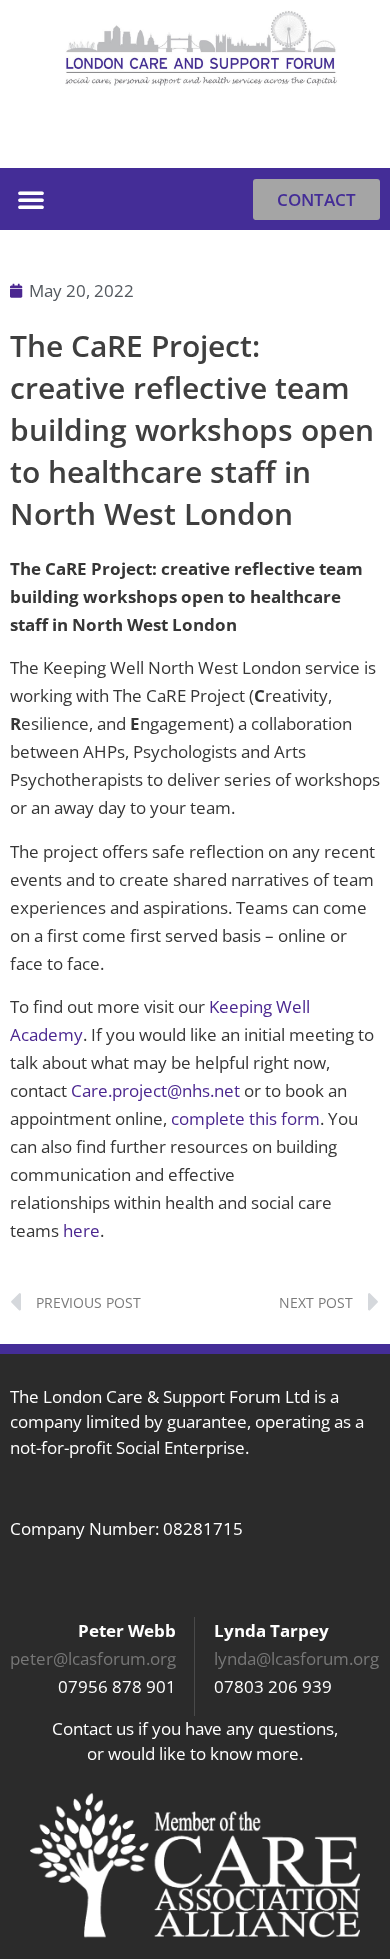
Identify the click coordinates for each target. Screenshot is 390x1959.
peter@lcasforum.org (93, 1658)
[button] (355, 137)
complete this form (245, 1118)
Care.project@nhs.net (155, 1090)
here (81, 1230)
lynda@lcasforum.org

▬▬▬▬▬▬▬▬▬▬

▶ [Work instructions]: Copy all of the listing word for word, minus the images.

▶ [Your response]:
Identify the click coordinates for each target. Screenshot is 390x1959.
peter@lcasforum.org (93, 1658)
[button] (355, 137)
complete this form (245, 1118)
Care.project@nhs.net (155, 1090)
here (81, 1230)
lynda@lcasforum.org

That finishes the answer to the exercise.